L. do D.
... com meneios de phrase de uma espiritualidade venenosa...
... rituaes de purpura rôta, cerimoniaes mysteriosos de ritos contemporaneos (de nenhuma comprehensão d'elles).
... sequestradas sensações sentidas n'outro corpo que o physico, mas corpo e physico a seu modo, intervallando subtilezas entre complexo e simples...

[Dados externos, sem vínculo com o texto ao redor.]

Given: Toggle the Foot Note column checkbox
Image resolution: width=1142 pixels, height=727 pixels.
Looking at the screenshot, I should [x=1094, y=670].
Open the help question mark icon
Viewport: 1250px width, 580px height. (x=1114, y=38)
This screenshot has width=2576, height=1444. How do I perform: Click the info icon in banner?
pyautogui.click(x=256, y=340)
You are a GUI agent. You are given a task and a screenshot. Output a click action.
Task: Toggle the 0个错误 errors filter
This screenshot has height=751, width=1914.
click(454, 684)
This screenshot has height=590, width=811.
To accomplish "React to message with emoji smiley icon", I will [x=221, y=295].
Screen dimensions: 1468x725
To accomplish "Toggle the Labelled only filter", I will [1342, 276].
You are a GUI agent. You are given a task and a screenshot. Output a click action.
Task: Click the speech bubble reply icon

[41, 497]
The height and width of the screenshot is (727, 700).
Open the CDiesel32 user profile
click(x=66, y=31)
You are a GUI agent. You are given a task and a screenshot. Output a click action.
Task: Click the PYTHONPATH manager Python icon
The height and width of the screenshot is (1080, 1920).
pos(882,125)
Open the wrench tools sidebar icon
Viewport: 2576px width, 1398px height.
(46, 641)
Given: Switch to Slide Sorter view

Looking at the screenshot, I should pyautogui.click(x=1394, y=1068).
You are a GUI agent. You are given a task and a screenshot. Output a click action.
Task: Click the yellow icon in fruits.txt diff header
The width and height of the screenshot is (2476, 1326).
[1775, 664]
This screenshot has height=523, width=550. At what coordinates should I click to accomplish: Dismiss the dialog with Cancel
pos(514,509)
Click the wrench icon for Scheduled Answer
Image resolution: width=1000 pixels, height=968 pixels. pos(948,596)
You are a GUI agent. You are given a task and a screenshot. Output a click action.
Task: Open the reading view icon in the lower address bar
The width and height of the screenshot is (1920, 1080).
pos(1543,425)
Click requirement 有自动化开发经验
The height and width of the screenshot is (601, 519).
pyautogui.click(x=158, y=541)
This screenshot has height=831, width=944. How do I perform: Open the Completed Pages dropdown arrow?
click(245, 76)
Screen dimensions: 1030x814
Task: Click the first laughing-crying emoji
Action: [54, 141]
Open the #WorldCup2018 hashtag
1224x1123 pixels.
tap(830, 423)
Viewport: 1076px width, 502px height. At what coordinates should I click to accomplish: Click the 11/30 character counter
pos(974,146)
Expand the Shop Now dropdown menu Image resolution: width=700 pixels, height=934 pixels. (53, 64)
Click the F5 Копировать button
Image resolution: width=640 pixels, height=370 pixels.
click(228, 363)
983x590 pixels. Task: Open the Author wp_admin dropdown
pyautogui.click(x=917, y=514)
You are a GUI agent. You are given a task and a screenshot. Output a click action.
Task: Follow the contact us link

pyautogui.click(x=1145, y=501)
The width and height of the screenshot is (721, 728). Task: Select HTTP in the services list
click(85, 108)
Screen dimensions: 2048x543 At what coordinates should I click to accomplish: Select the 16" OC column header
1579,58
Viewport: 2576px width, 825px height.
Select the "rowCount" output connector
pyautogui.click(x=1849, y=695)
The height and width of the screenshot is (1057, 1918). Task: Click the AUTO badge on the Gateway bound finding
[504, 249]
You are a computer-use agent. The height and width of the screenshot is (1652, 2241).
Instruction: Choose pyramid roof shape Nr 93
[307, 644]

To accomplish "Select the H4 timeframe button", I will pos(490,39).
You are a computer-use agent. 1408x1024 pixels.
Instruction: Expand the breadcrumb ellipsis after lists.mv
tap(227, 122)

... lagôas onde paira, pellucida, uma intuição de ouro fôsco, tenuemente despida de se ter alguma vez realisado, e sem duvida por colleantes requintes lyrio entre mãos muito brancas...
... pactos entre o torpor e a angustia, verde-negros, tepidos á vista, cançados entre sentinellas de tedio...
... nacar de inuteis consequencias, alabastro de frequentes macerações — ouro, rôxo e orla(s) os entretenimentos com occasos, mas não barcos para melhores margens, nem pontes para crepusculos maiores...
... nem mesmo á beira da idéa de tanques, de muitos tanques, longinquos atravez de choupos, ou cyprestes talvez, segundo as syllabas de sentida com que a hora pronunciava o seu nome...
... porisso janellas abertas sobre caes, continuo marulhar contra docas, sequito confuso como opalas, louco e absorto, entre o que amaranthos e terebinthos escrevem a insomnias de entendimento nos muros obscuros de poder ouvir...
... fios de prata rara, nexos de purpura desfiada, sob tilias sentimentos inuteis, e por áleas onde buxos calam, pares antigos, leques subitos, gestos vagos, e melhores jardins sem duvida esperam o cansaço placido de não mais que aleas e alamedas...
... quincuncios, caramanchões, cavernas de artificio, canteiros feitos, repuxos, toda a arte ficada de mestres mortos, que haviam, entre duellos intimos de insatisfeito com evidente, decidido procissões de cousas para sonhos pelas ruas estreitas das aldeias antigas das sensações...
... toadas a marmore em longes palacios, reminiscencias pondo mãos sobre as nossas, olhares casuaes de indecisões [,] ocasos em ceus fatidicos, anoitecendo em estrellas sobre silencios de imperios que decahem...
Reduzir a sensação a uma sciencia, fazer da analyse psychologica um methodo preciso como um instrumento de micróscopo — pretensão que occupa, sêde calma, o nexo de vontade da minha vida...
É entre a sensação e a consciencia d'ella que se passam todas as grandes tragedias da minha vida. N'essa região indeterminada, sombria, de florestas e sons d'agua toda, neutral até ao ruido das nossas guerras, decorre aquelle meu sêr cuja visão em vão procuro...
Jazo a minha vida. (As minhas sensações são um epitaphio, gongorico extenso, sobre a minha vida morta.) Aconteço-me a morte e occaso. O mais que posso esculpir é sepulcro meu a belleza interior.
Os portões do meu afastamento abrangem para parques de infinito, mas ninguem passa por elles, nem no meu sonho — mas abertos sempre para o inutil e de ferro eternamente para o falso...
Desfolho apotheoses nos jardins das pompas interiores e entre buxos de sonho piso, com uma sonoridade dura, as áleas que conduzem a Confuso.
Acampei Imperios no Confuso, á beira de silencios, na guerra fulva em que acabará o Exacto.
O homem de sciencia reconhece que a unica realidade para si é elle proprio, e o unico mundo real o mundo como a sua sensação lh'o dá. Porisso, em logar de seguir o falso caminho de procurar ajustar as suas sensações ás dos outros, fazendo sciencia objectiva, procura, antes, conhecer perfeitamente o seu mundo, e a sua personalidade. Nada mais objectivo do que os seus sonhos. Nada mais seu do que a sua consciencia de si. Sobre essas duas realidades requinta elle a sua sciencia. É muito differente já da sciencia dos antigos scientificos, que, longe de buscarem as leis da sua propria personalidade e a organisação dos seus sonhos, procuravam as leis do "exterior" e a organisação d'aquillo a que chamavam "Natureza".